What you should do
Set down a word-for-word copy of the data below, limited to the lines from the first through the line with "The image size is (644, 362).".
┄┄┄┄┄┄
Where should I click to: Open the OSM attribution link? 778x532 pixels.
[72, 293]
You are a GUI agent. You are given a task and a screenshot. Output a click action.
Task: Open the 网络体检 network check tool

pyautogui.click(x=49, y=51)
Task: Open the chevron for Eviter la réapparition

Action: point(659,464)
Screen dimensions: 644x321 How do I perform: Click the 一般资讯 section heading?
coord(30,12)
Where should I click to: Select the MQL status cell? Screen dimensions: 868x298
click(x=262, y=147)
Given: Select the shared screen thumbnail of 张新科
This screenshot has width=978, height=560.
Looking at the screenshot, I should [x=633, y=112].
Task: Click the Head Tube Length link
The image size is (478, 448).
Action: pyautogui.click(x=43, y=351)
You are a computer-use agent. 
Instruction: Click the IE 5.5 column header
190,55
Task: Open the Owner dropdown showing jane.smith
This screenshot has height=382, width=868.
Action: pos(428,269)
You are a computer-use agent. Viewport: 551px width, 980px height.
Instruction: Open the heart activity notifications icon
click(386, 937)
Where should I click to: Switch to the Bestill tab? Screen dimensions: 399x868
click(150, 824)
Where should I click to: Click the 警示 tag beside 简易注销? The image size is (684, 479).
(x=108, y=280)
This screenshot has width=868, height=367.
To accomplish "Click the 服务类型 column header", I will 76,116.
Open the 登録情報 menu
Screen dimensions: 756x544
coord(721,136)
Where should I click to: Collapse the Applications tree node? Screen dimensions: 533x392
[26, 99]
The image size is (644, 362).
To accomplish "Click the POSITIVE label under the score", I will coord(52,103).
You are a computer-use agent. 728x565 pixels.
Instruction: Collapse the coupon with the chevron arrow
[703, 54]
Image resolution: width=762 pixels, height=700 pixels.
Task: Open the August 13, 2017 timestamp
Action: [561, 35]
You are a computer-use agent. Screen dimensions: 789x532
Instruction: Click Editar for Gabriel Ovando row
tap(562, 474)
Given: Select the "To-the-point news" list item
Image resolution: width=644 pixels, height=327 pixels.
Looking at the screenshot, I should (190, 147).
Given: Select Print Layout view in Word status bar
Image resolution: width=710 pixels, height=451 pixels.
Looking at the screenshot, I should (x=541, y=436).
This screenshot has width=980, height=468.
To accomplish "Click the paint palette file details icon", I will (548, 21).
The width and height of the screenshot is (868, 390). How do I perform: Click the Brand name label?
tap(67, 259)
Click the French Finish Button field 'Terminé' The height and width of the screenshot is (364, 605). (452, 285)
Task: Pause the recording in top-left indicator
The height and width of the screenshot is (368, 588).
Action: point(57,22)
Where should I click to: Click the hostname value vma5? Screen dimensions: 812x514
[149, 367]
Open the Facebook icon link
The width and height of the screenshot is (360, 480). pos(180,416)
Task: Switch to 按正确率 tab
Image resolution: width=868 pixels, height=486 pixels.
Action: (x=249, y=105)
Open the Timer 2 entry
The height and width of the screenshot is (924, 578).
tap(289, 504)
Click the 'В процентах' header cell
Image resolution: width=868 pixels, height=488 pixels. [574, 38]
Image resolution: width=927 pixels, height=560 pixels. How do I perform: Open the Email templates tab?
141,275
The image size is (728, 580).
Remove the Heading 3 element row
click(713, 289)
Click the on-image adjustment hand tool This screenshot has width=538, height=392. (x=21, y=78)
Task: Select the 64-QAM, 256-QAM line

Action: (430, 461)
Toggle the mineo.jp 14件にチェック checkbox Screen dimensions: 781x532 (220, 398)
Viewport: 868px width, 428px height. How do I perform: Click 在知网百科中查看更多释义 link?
┄┄┄┄┄┄
Result for this task
Where should I click to: Open the OSM attribution link? 778x532 pixels.
[72, 293]
You are a GUI agent. You are given a task and a screenshot. Output a click action.
Task: Open the 网络体检 network check tool

pyautogui.click(x=49, y=51)
Task: Open the chevron for Eviter la réapparition

Action: point(659,464)
Screen dimensions: 644x321 How do I perform: Click the 一般资讯 section heading?
coord(30,12)
Where should I click to: Select the MQL status cell? Screen dimensions: 868x298
click(x=262, y=147)
Given: Select the shared screen thumbnail of 张新科
This screenshot has width=978, height=560.
Looking at the screenshot, I should [x=633, y=112].
Task: Click the Head Tube Length link
The image size is (478, 448).
Action: pyautogui.click(x=43, y=351)
You are a computer-use agent. 
Instruction: Click the IE 5.5 column header
190,55
Task: Open the Owner dropdown showing jane.smith
This screenshot has height=382, width=868.
Action: pos(428,269)
You are a computer-use agent. Viewport: 551px width, 980px height.
Instruction: Open the heart activity notifications icon
click(386, 937)
Where should I click to: Switch to the Bestill tab? Screen dimensions: 399x868
click(150, 824)
Where should I click to: Click the 警示 tag beside 简易注销? The image size is (684, 479).
(x=108, y=280)
This screenshot has width=868, height=367.
To accomplish "Click the 服务类型 column header", I will 76,116.
Open the 登録情報 menu
Screen dimensions: 756x544
coord(721,136)
Where should I click to: Collapse the Applications tree node? Screen dimensions: 533x392
[26, 99]
The image size is (644, 362).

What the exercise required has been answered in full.